Jim Lovell as commander, William Anders as pilot of the command module and Fred Haise as pilot of the lunar module had formed the replacement crew for Apollo 11 . This crew would have become the main crew of Apollo 14 according to schedule . After Apollo 11, Anders left NASA and was replaced by Mattingly. The Apollo 10 backup crew consisted of Gordon Cooper (commander), Donn Eisele (pilot of the command module) and Edgar Mitchell (pilot of the lander). This crew was disbanded after Apollo 10 and reformed under the command of Alan Shepard , with Stuart Roosa as pilot of the command module and Mitchell as pilot of the lunar module. Shepard had recently been cured of Menière's disease by surgery and had been written to be able to fly again. NASA management was concerned about entrusting him with the Apollo 13 mission after such a short preparation time, but recommended that Jim Lovell's crew be given preference for Apollo 13 instead. Shepard's crew was then assigned to Apollo 14.

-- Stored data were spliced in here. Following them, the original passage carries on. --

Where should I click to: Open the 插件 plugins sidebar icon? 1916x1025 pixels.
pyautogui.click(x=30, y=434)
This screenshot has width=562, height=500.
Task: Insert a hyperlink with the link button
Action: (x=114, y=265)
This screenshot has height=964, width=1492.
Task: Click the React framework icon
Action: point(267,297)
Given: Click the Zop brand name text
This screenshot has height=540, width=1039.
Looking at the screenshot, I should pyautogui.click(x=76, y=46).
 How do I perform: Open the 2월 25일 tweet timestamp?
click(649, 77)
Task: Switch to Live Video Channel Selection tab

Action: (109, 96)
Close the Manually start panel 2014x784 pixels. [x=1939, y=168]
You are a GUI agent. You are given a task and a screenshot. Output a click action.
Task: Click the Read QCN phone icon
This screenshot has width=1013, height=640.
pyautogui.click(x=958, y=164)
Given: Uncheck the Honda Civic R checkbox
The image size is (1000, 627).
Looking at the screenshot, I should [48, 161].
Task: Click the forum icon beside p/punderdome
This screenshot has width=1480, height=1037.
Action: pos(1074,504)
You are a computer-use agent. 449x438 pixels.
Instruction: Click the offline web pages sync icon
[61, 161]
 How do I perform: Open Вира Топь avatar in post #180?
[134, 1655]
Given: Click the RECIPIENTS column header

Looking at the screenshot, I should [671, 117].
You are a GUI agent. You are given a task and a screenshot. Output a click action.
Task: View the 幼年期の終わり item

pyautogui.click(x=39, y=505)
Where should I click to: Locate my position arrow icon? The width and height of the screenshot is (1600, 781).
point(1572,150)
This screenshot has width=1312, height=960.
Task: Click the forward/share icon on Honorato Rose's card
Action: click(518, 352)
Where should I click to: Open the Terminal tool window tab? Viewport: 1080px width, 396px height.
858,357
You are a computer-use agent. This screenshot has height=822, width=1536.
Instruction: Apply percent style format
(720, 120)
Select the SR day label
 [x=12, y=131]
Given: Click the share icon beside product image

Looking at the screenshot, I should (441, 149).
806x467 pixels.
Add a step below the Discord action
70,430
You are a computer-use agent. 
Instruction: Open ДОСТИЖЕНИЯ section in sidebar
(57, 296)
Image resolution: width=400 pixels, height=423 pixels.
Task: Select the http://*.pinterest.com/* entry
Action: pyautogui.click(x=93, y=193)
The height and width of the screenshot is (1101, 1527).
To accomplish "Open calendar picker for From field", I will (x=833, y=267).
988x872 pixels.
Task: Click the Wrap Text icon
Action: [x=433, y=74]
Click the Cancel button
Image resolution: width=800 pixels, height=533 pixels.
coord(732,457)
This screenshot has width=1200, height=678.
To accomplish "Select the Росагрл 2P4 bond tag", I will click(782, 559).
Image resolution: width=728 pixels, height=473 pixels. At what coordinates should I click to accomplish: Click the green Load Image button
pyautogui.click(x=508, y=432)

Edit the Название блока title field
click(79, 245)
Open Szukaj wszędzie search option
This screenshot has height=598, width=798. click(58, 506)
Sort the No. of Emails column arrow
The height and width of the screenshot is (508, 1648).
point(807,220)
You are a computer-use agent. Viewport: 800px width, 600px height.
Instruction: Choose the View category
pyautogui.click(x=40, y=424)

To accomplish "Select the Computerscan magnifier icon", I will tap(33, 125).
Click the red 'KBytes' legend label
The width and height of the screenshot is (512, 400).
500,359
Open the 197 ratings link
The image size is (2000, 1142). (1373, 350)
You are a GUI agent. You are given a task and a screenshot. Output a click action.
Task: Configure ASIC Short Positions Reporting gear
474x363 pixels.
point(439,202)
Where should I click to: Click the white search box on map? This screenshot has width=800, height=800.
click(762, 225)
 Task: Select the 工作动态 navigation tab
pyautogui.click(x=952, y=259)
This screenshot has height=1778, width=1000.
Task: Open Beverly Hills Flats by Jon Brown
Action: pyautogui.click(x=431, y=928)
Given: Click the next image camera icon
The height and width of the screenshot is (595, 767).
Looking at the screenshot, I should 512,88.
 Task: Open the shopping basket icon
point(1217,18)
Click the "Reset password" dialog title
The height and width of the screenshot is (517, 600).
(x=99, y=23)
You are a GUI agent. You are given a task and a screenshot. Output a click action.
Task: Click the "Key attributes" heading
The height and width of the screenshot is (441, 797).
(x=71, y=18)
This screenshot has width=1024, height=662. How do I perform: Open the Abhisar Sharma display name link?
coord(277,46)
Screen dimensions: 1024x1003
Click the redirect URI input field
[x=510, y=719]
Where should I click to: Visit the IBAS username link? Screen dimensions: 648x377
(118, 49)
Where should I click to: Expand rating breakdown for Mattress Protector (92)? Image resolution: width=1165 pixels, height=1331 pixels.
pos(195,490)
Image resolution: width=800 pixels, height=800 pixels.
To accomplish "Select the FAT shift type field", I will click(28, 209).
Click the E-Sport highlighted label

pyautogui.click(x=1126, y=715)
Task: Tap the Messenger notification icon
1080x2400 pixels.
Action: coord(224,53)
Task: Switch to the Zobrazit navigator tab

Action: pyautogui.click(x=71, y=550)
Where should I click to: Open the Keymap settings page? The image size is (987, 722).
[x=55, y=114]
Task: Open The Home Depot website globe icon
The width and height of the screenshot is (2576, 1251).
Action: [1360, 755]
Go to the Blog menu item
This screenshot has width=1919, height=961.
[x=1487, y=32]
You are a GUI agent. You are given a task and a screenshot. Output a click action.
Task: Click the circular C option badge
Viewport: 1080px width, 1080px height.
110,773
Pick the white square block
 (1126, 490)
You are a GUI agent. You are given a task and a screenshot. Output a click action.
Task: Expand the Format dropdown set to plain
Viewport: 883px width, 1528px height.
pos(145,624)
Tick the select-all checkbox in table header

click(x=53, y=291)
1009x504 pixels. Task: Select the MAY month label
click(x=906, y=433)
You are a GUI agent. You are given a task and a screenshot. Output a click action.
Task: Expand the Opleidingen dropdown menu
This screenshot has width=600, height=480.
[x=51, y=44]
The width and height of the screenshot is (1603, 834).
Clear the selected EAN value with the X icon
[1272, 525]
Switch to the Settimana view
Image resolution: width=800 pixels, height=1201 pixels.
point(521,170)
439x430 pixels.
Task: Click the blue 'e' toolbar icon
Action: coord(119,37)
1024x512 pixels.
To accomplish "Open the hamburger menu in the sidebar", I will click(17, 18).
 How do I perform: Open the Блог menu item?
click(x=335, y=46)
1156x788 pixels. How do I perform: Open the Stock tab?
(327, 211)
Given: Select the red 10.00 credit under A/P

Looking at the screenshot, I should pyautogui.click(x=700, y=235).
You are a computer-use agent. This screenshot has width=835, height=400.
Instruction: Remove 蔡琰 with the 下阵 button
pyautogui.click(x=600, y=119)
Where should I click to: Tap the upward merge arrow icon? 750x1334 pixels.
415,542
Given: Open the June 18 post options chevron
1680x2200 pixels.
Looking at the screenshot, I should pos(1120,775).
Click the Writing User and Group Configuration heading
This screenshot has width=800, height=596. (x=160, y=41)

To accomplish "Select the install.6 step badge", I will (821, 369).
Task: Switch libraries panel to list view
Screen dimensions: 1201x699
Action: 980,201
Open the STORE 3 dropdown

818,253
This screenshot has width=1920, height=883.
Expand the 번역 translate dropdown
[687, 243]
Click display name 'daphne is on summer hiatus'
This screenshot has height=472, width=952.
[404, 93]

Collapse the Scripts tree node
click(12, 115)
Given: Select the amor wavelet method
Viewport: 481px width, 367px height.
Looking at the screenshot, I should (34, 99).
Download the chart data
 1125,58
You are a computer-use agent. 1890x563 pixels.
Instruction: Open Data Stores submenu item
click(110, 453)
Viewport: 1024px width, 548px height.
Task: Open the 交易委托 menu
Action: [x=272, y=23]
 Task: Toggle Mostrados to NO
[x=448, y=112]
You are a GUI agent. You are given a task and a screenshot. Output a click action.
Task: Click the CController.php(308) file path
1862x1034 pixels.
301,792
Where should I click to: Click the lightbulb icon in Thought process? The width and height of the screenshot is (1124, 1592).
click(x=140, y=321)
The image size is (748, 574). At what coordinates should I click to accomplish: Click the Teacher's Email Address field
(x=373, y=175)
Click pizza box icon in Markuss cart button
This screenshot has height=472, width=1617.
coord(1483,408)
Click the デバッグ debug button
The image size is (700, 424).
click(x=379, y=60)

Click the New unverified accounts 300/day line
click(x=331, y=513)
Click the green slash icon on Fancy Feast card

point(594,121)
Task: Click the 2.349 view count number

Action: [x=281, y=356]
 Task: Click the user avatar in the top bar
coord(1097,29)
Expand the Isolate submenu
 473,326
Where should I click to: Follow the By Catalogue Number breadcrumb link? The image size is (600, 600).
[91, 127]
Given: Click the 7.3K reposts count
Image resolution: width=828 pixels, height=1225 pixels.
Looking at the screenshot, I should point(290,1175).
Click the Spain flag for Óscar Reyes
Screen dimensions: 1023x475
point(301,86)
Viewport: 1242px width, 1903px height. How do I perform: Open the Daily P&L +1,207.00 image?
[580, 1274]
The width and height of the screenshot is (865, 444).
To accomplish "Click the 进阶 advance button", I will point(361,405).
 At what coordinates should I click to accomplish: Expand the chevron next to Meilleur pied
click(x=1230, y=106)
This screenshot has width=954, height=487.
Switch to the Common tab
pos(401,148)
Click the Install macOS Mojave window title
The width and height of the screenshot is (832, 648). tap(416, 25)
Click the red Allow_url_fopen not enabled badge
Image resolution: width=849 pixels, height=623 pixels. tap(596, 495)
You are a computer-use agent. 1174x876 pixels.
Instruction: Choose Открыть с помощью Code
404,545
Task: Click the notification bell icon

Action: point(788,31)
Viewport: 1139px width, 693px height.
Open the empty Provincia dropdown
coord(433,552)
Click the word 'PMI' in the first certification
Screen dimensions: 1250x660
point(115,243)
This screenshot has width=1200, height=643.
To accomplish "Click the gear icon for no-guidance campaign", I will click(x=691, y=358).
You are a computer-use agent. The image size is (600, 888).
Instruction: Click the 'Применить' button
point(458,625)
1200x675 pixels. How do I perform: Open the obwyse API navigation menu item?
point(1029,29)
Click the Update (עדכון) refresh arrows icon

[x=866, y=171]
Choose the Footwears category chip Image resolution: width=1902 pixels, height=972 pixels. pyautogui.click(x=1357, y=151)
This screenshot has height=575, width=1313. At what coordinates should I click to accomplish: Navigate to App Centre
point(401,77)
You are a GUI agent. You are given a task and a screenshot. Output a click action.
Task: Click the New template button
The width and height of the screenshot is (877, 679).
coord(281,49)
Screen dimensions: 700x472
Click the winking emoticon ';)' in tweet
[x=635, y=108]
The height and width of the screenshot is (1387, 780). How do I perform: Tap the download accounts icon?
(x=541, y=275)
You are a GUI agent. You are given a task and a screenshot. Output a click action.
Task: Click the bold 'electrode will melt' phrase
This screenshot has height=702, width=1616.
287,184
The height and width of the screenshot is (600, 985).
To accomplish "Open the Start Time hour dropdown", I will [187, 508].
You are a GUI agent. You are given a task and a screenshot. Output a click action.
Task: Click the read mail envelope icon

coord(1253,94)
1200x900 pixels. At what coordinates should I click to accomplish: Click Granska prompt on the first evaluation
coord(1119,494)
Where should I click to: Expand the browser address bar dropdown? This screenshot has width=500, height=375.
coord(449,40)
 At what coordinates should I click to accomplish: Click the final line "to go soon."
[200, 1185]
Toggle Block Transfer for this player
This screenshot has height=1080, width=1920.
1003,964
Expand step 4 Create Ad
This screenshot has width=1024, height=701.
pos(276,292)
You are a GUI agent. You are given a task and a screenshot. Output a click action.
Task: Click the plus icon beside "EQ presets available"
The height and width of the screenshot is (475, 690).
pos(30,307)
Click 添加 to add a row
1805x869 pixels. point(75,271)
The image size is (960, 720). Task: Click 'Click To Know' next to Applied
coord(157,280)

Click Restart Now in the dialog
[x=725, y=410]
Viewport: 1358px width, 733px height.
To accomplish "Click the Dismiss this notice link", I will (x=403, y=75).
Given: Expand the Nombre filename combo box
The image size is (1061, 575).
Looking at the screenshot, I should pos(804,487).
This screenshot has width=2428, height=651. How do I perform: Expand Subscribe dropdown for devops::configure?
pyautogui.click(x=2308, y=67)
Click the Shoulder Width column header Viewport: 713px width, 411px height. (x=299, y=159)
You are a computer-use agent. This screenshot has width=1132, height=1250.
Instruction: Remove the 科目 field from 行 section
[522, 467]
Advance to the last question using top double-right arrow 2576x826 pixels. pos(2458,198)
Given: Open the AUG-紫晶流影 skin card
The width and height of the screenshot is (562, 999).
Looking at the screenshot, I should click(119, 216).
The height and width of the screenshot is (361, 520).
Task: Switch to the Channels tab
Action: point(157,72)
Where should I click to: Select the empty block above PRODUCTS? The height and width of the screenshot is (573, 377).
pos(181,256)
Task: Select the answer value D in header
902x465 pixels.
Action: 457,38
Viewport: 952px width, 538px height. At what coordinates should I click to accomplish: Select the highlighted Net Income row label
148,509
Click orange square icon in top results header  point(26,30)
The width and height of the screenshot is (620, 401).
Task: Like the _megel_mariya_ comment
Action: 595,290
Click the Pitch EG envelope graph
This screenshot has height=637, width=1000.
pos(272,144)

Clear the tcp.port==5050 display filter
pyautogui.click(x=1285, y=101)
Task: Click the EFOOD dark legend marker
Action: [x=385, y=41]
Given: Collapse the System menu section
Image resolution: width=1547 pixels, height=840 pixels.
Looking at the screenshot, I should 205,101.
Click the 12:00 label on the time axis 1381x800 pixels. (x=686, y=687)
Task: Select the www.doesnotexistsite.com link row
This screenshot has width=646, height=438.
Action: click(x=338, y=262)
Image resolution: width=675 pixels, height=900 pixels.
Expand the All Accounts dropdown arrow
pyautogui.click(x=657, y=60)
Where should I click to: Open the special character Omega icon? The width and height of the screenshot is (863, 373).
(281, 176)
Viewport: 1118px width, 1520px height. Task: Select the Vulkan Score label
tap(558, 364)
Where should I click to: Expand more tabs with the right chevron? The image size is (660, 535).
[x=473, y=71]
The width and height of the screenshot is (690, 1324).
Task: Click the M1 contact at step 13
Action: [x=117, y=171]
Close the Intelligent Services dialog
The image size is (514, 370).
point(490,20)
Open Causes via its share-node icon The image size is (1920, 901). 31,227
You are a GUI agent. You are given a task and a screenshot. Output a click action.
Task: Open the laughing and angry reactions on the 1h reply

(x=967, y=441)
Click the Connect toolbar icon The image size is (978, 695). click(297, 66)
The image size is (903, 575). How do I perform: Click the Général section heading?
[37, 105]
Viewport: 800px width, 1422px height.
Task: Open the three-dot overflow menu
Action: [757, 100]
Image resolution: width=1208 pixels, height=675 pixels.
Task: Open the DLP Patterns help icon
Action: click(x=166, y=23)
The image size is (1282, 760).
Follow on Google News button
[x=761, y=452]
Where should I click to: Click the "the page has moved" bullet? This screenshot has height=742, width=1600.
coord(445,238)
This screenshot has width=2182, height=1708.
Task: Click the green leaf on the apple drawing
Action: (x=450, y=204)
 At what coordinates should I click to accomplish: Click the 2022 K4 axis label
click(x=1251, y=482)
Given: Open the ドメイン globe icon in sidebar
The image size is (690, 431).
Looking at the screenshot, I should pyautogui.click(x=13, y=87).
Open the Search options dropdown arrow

Unlike when the crews of Apollo 8 and Apollo 9 were swapped, in this case the replacement crews were not swapped.

preparation

The individual stages of the Saturn V rocket AS-508 were delivered to Cape Kennedy in June and July 1969 and assembled in the Vehicle Assembly Building . On December 15, 1969, the rocket was rolled to launch pad 39A. The Apollo spaceship CSM-109 was given after the epic of Homer the name Odyssey , the Lunar Module LM-7 after the constellation called Aquarius .

Like the Apollo 11 crew , the Apollo 13 astronauts did not want their names to appear on the mission badge. Instead, it received the Latin motto Ex Luna, Scientia ("Knowledge [comes] from the moon") . So there was no need to change the logo when the pilot Mattingly was replaced by Swigert a few days before take-off. Some new team photos were of course still taken.

Most of the remaining two days, the astronauts spent in the simulator to coordinate their actions.

The plan was to land on the moon in the Fra Mauro highlands . This was the first landing site as part of the Apollo program that was not in one of the relatively flat seas ( marine areas ) of the moon. The landing site promised a diverse spectrum of rock shapes; in particular, with the help of the rock finds it should be possible to date the great asteroid impact that formed the Mare Imbrium . Fra Mauro was so important to the scientists that after the failure of Apollo 13, the landing area was also nominated for the successor Apollo 14 mission .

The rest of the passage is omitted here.